The accounts show that Gecas Ltd's operating profit in 2007 increased by 89 per cent to $24.5 million from $12.9 million in 2006. However, pre-tax profit fell 18 per cent to $28.2 million from $34.6 million a year earlier, when Gecas made an exceptional profit of $21 million.

Operating expenses increased by 5 per cent to $163 million, from $155 million. Wages jumped 44 per cent to $37 million in 2007, with the number of people employed rising to 175 from 166 in 2006.

The wage bill includes payments to executive directors. Remuneration for the company's 12 directors - six of whom are Irish - was $4.5 million.

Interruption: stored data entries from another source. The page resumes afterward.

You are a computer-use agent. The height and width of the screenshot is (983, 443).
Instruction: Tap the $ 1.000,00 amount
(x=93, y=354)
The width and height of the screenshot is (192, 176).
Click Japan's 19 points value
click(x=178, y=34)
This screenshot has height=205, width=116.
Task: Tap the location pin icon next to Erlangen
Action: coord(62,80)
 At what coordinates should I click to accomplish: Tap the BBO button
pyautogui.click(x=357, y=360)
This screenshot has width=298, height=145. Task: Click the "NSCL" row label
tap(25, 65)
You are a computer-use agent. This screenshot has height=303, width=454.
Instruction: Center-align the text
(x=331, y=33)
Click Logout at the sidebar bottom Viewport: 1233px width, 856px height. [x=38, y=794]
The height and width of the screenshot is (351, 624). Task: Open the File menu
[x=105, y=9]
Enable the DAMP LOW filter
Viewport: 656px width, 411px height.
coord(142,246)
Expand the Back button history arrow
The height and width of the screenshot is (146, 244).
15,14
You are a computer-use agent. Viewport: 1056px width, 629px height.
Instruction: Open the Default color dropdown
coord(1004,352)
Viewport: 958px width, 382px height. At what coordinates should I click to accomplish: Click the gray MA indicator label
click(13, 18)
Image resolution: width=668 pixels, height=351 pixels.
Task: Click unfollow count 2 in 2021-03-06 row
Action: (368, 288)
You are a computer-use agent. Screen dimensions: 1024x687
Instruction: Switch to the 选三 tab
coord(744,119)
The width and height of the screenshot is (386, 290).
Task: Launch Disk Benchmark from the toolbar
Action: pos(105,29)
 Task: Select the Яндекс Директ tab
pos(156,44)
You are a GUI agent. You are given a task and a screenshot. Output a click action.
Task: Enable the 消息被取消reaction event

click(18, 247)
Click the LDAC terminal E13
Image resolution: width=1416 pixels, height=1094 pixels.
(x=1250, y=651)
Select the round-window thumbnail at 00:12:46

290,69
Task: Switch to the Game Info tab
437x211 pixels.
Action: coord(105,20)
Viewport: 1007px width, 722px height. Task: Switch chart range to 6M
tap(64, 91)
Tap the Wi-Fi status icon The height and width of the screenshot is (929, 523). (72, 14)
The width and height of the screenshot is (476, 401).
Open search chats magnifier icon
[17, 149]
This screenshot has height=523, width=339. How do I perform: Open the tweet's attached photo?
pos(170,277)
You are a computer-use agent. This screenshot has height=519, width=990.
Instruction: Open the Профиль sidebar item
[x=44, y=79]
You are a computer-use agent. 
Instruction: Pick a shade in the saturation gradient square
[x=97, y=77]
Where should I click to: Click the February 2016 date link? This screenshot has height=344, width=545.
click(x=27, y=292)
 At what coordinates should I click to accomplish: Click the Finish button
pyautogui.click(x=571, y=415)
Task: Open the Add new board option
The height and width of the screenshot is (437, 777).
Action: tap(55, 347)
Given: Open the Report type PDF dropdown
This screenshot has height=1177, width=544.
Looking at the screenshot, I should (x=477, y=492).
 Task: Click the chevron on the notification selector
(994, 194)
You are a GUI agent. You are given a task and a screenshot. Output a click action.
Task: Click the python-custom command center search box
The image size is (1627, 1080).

This included salary payments of $1.3 million and share-based payments of $602,000.

The accounts show that the directors also enjoyed bonus payments totalling $1.7 million last year compared with $1.89 million in 2006. No dividend was paid last year. The company has reserves of $395 million, according to the accounts.

Gecas Ltd has shareholder funds of more than $2.4 billion, and this arises mainly from a capital contribution from a related company of more than $2 billion.

In their report, directors said that "both the level of business and the year-end financial position were satisfactory, and the directors expect that the present level of activity will be sustained for the foreseeable future".

The accounts also show that the company has entered share option agreements with 16 employees in relation to a total of 472,870 shares.